*Given exercise*: Reproduce the entries below word for word, leaving out the pictures.

*Material supplied*:
▬▬▬▬▬▬▬▬▬▬

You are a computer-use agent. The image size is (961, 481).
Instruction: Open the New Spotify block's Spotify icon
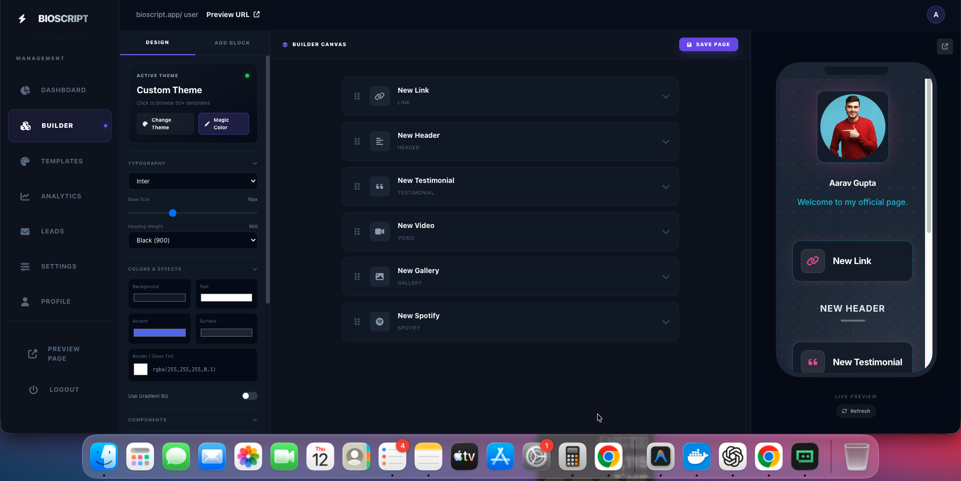pos(379,322)
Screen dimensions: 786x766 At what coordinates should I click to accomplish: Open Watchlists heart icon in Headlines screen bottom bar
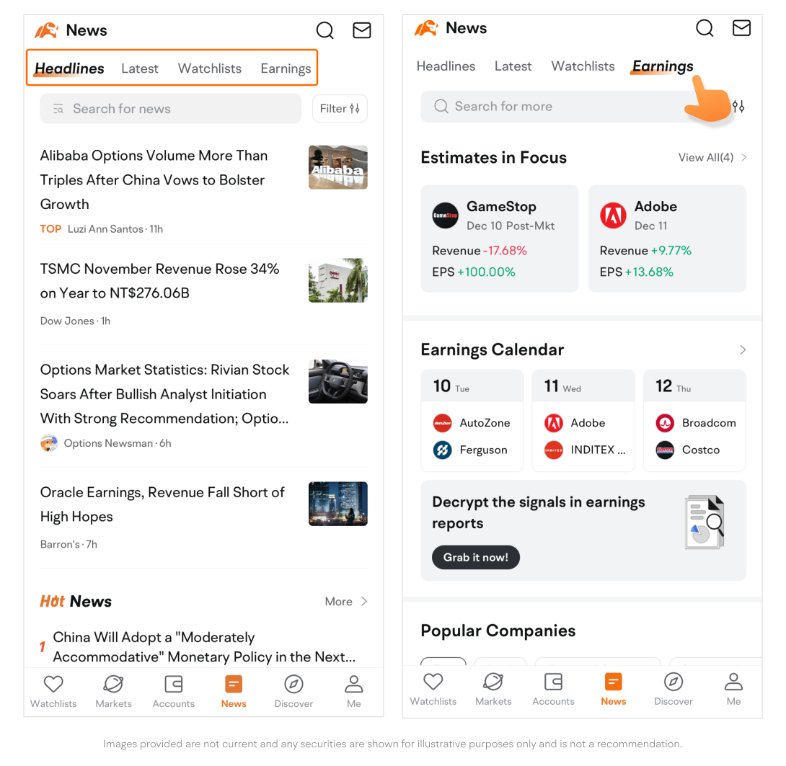(53, 684)
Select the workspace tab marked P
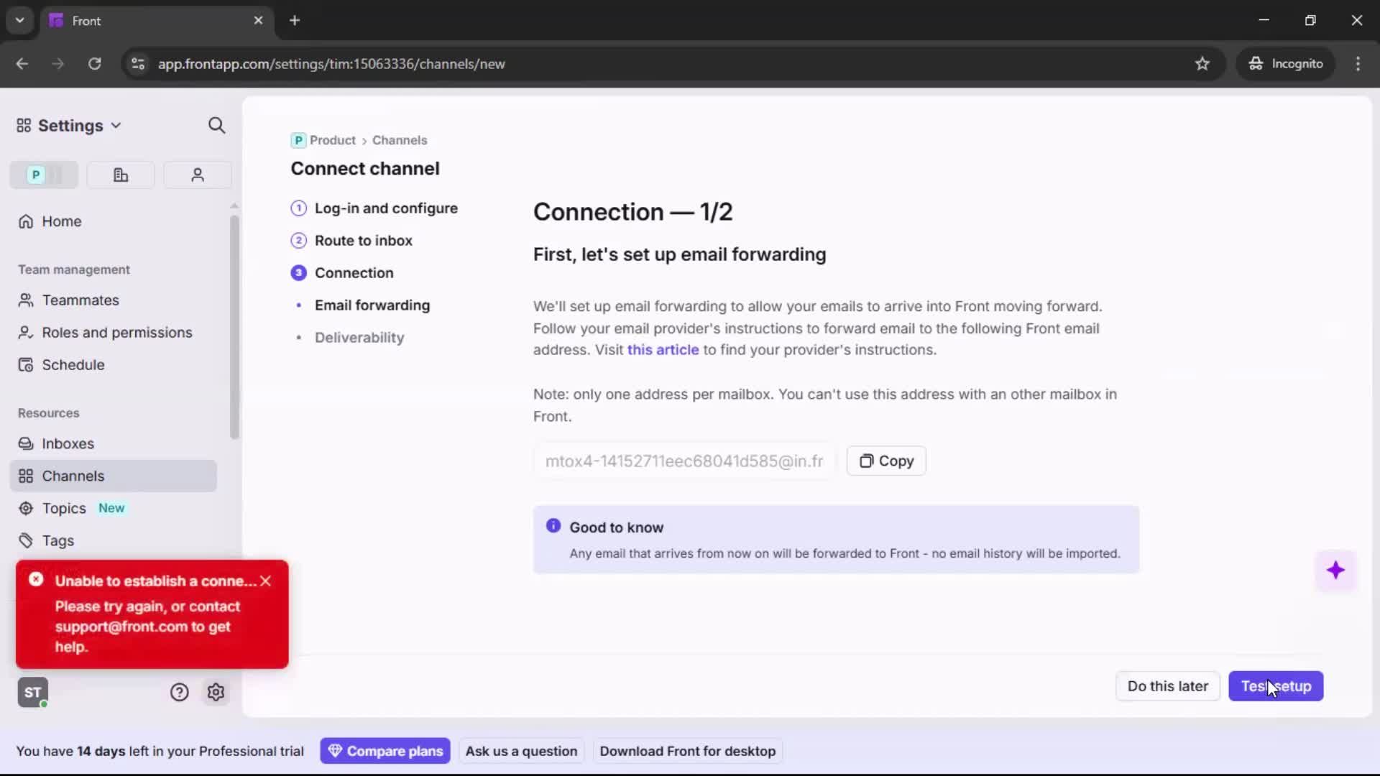The width and height of the screenshot is (1380, 776). coord(35,175)
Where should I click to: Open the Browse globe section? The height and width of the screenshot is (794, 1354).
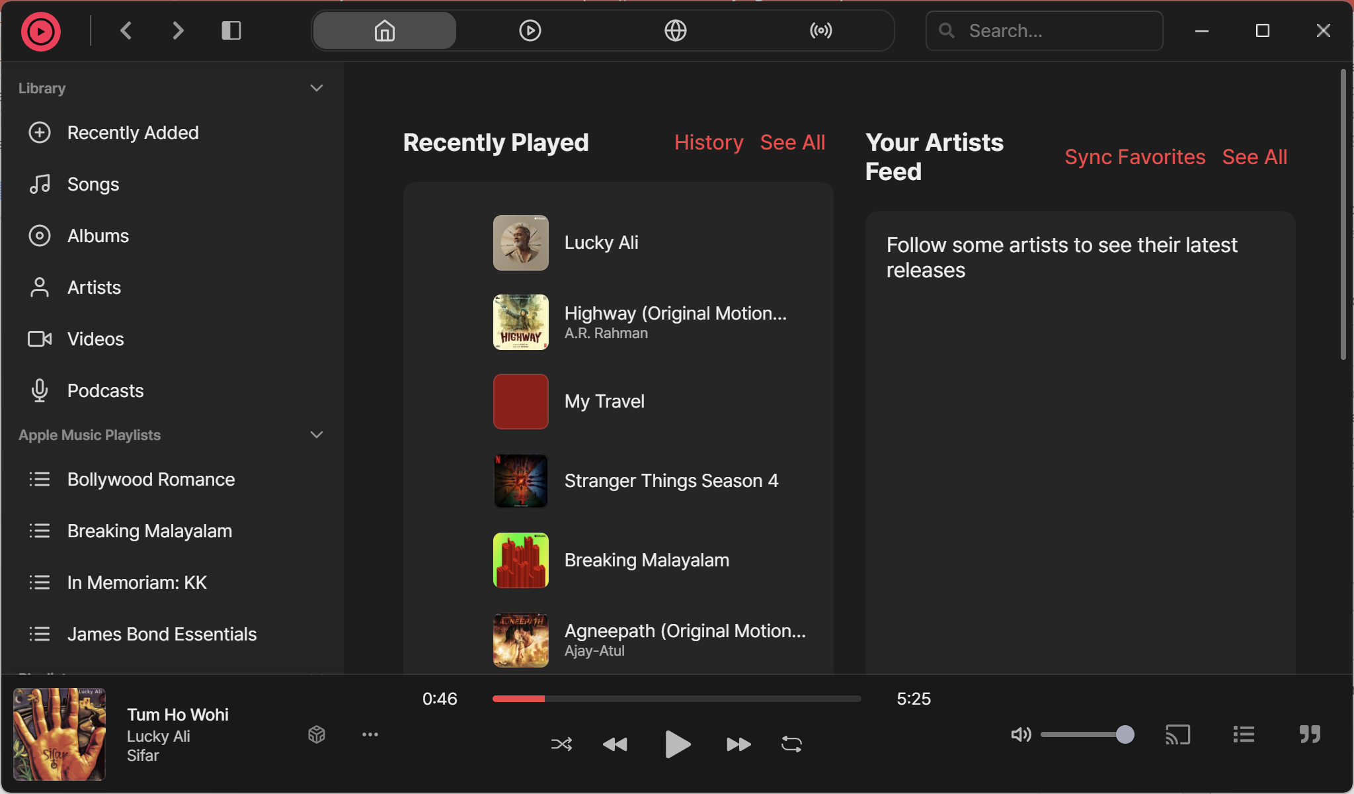point(675,30)

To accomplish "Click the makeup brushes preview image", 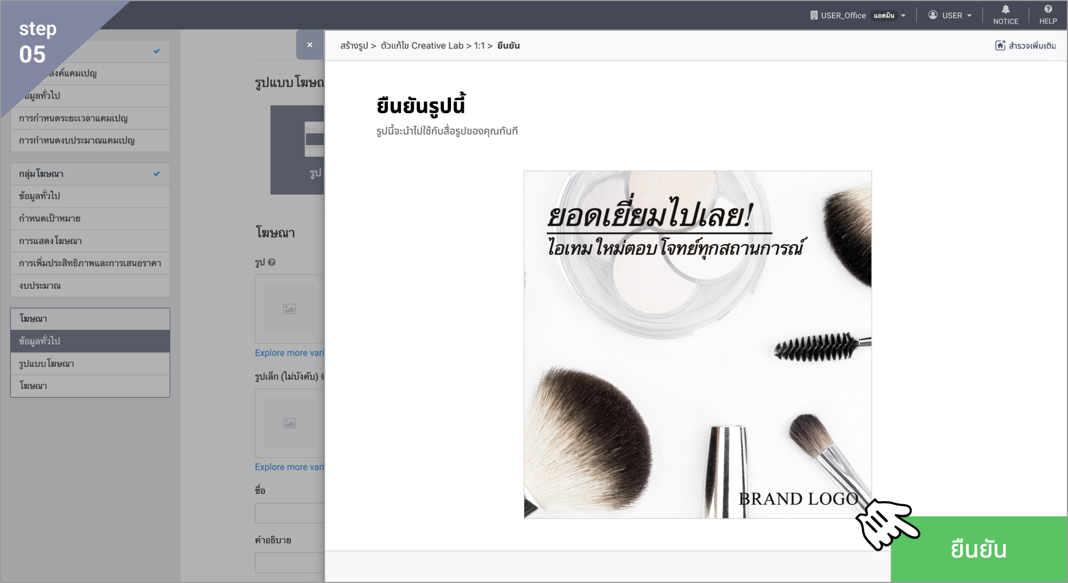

▬▬▬▬▬▬▬▬▬▬

*Written answer*:
You are a computer-use agent. The image size is (961, 481).
Instruction: Open the New Spotify block's Spotify icon
pos(379,322)
Screen dimensions: 786x766 At what coordinates should I click to accomplish: Open Watchlists heart icon in Headlines screen bottom bar
(53, 684)
Select the workspace tab marked P
The width and height of the screenshot is (1380, 776). coord(35,175)
Where should I click to: Open the Browse globe section? The height and width of the screenshot is (794, 1354).
point(675,30)

To accomplish "Click the makeup brushes preview image", 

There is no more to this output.